■ About this exercise ■
From the line that contains "Given: Open the About Us page" to the end of the entries, copy each line exactly, though the pictures stay out.

■ Data records ■
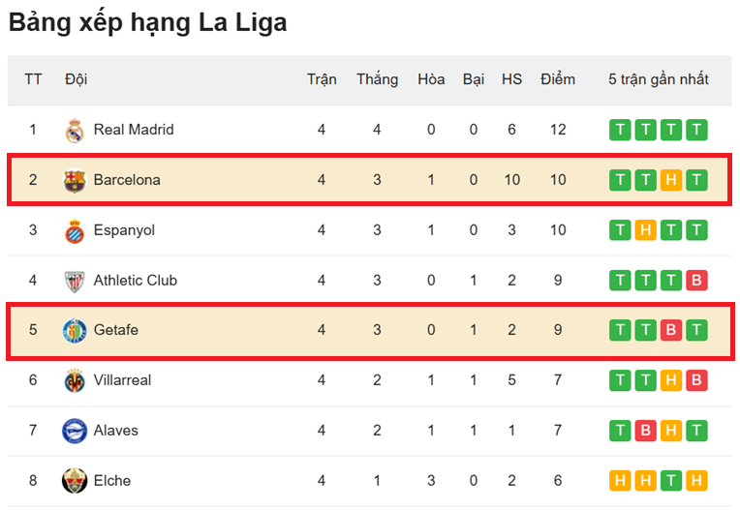The height and width of the screenshot is (510, 740).
Task: Open the Barcelona team link
Action: 127,180
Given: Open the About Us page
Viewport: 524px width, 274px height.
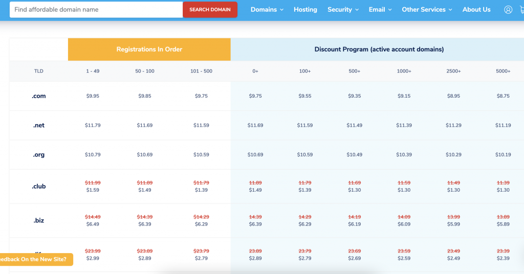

■ Task result ■
Given: Open the About Us page
Viewport: 524px width, 274px height.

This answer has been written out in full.